Dit comme cela, on pourrait croire que les étapes passent les unes après les autres, comme on coche les tâches accomplies sur une to-do list. Bah, en fait, non. C'est un va-et-vient permanent de l'une à l'autre, on croit avancer et patatras, on retombe en arrière.
L'injustice, l'incompréhension de la mort nous rattrape, et c'est un maelstrom de sentiments douloureux qui s'enchainent en permanence.
Parfois, on se sent bien, et sans aucune raison, le chagrin nous attaque par surprise, venant nous vriller le cœur un peu plus. Il faut du temps -variable d'une personne à l'autre- pour que s'estompe peu à peu le mal que cela fait.

Quand on parle de douleur, c’est vraiment le mot adapté : perdre un être que l'on aime, ça fait mal. Très très mal. Et aucun médicament ne peut annihiler la peine. Nous n'avons pas d'autres choix que d'encaisser.

Oh, bien sûr, on continue à rire et à sourire, on recommence à voir sa famille, ses amis, à faire la fête... Pourtant, à l'abri des regards, notre cœur reste serré, notre gorge nouée, nos yeux piquent souvent, le sommeil se fait la malle, l'appétit n'en fait qu'à sa tête... On continue à vivre malgré la peine, on avance, un pas après l'autre.
Le soutien des autres est quelque chose d'essentiel ; être entourée dans ces moments si difficiles, être porté par cette espèce de vague d’amour qui se forme, ça n'enlève pas le chagrin, mais ça le rend bien moins lourd à porter.

On est aussi aidés par le fait que si notre monde a changé d'axe, le monde, lui, continue de tourner. On voudrait parfois hurler que ce n'est pas juste, on voudrait que plus rien ne nous atteigne, on voudrait se recroqueviller sur nous-mêmes dans un effort désespéré et illusoire de se protéger.
 
Pourtant, on se force à reprendre le cours de nos vies malgré l'absence. Le jour se lève et se couche, les semaines et les mois défilent. Parfois, on ne s'en rend pas compte, parce que notre temps à nous s'est comme suspendu. Il y a un "avant" et un "après", et c'est irrémédiable.
Je ne crois pas que l'on se remette un jour de la perte d'un être cher, je crois que l'on apprend simplement à vivre sans lui.
 
Le cycle des premières fois "sans" est difficile, si difficile : premier anniversaire, premier Noël, premières vacances... ce sont autant de situations dans lesquelles l'absence de celui qui n'est plus nous cingle violemment. Pourtant, on les affronte, découvrant la résilience dont on ignorait qu'elle était en nous.
 
Le deuil nous ramène également à notre condition de mortel, nous renvoyant en pleine face le fait que nous ne sommes pas éternels. Et quand la génération d'avant disparait, on commence à se dire que la suivante, c'est la notre. On compte les années passées, et il est facile de s'effrayer de la vitesse vertigineuse du temps qui passe.
Le piège serait de se laisser abattre, d'être rattrapé par cette implacable vérité de notre propre fin, et de cesser de vivre avant même d'être mort. 
Au contraire, profitons de chaque instant, savourons ce que nous avons, recentrons-nous sur ce qui nous fait du bien, montrons à ceux qu'on aime qu'on les aime, n'oublions pas de le leur dire surtout. Faisons la fête, l'amour, célébrons la vie sous toutes ses formes. Nous sommes ici, alors vivons nos vies à fond, saisissons toutes les opportunités de rire, de penser, d'être heureux. Sachons repérer les petits riens qui font le sel de l’existence et n'attendons pas toujours quelque chose de mieux ; Horace avait bien raison de clamer "carpe diem".

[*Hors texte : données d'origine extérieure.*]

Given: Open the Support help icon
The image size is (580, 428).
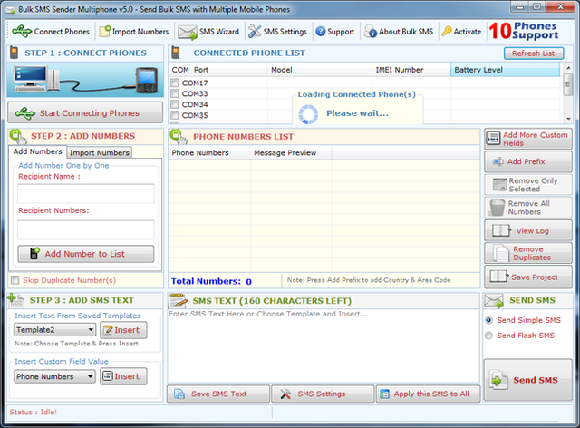Looking at the screenshot, I should point(321,32).
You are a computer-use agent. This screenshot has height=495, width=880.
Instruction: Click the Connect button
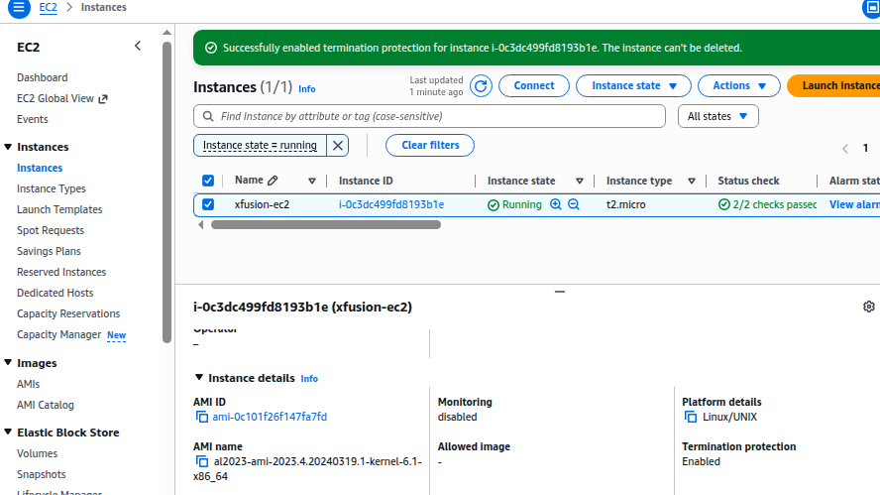[x=533, y=86]
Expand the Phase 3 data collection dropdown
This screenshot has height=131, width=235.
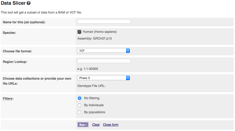103,78
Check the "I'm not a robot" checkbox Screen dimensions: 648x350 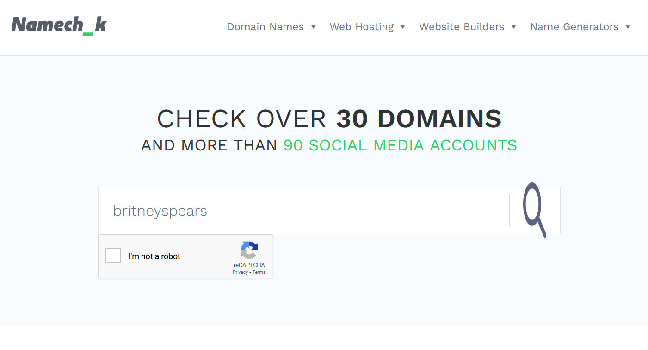[113, 256]
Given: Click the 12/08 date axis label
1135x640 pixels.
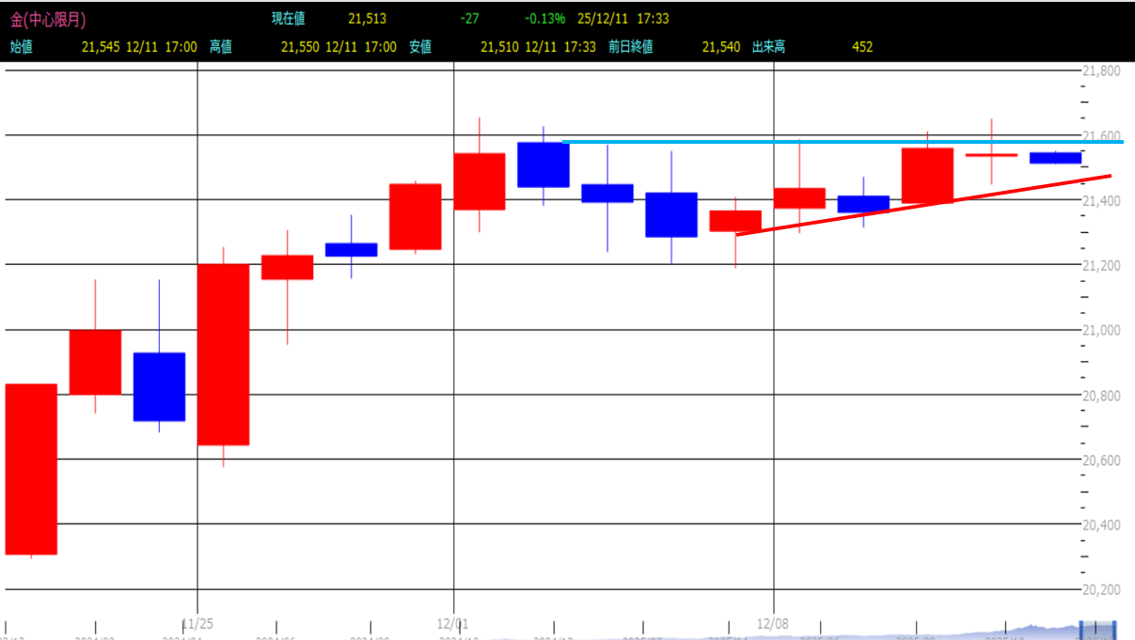Looking at the screenshot, I should click(772, 622).
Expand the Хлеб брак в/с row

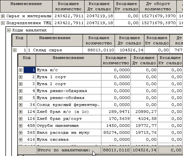pos(20,112)
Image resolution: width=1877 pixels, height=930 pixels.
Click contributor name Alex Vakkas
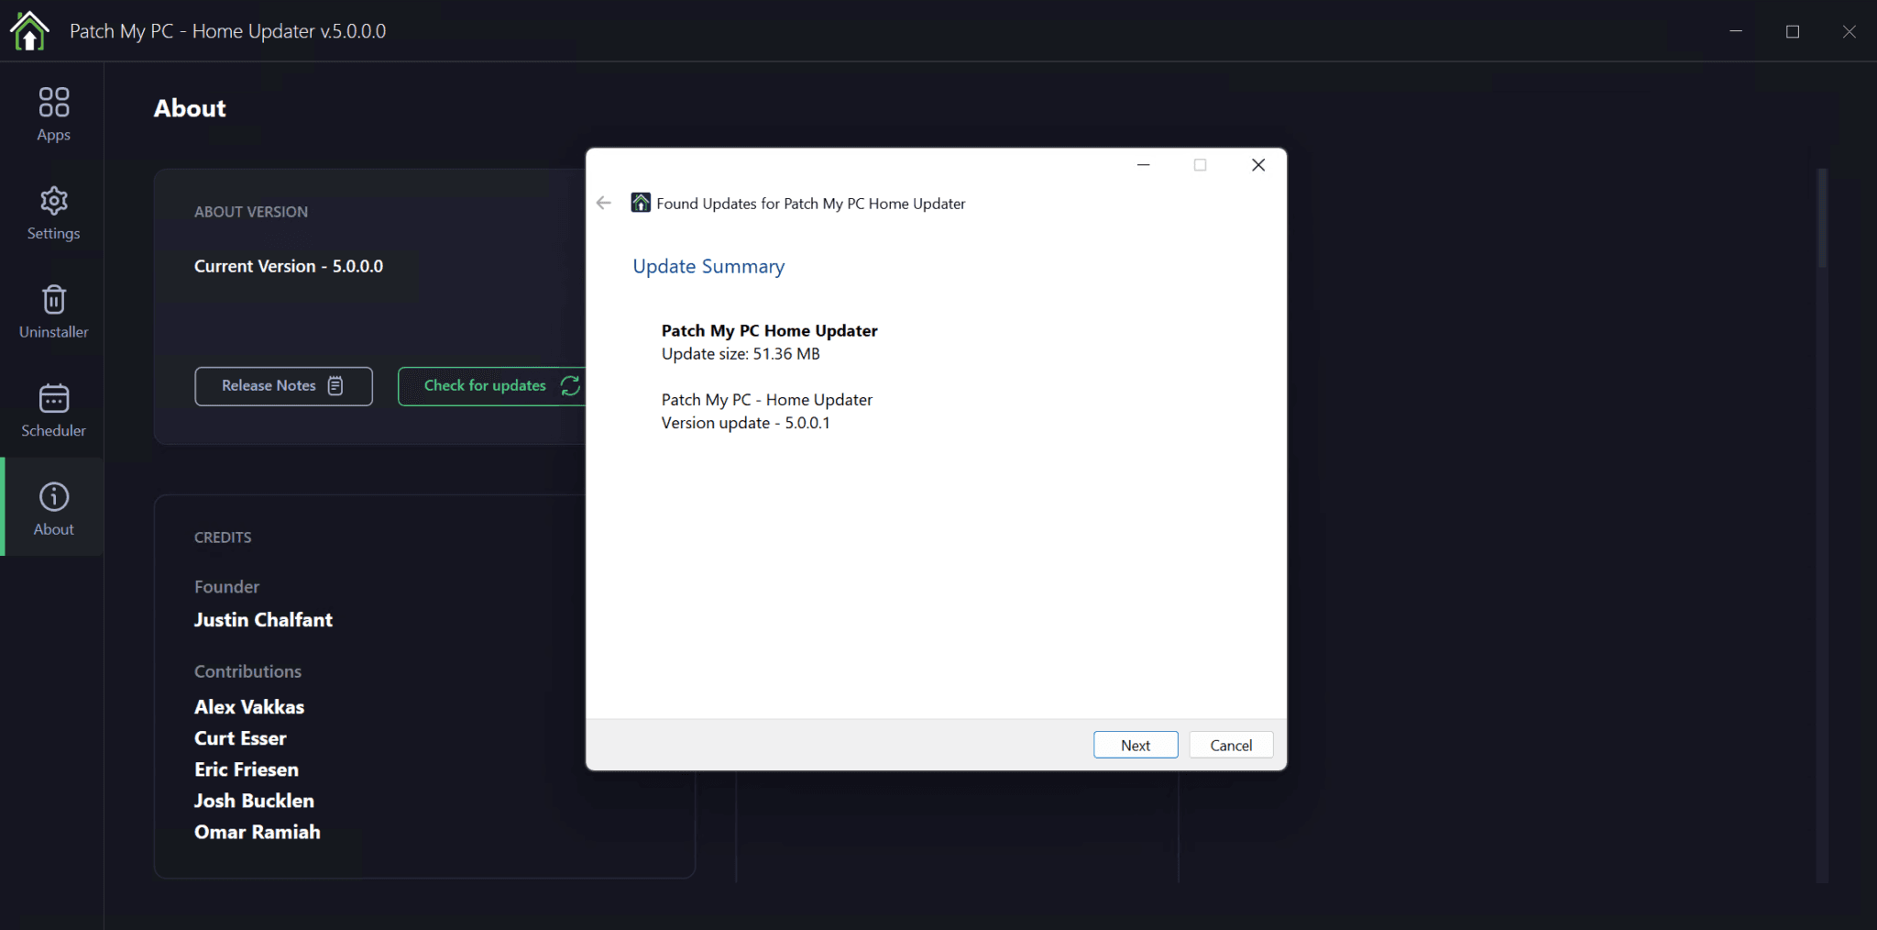(x=248, y=706)
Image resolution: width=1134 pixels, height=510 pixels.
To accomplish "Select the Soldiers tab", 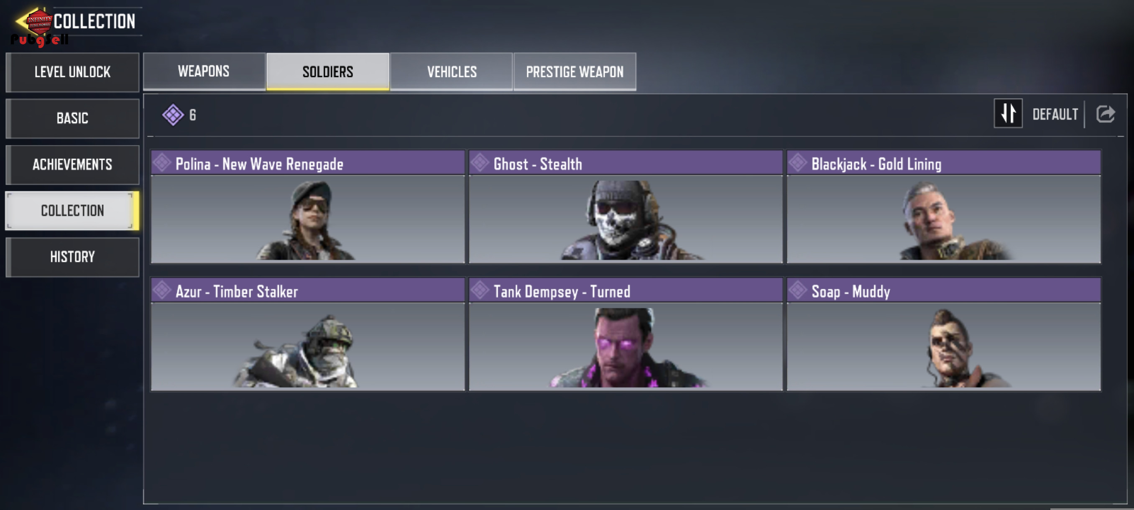I will [x=328, y=72].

Chacun croit ce qu'il veut ; pour moi, il est inconcevable de me dire que la mort est une fin en soi, et que seul le néant lui succède. Il y a forcément un sens, autre chose, une renaissance, un espoir, une lueur.

Et quelle que soit la force de la douleur, je reste intimement convaincue que nos morts restent éternellement en vie dans nos cœurs.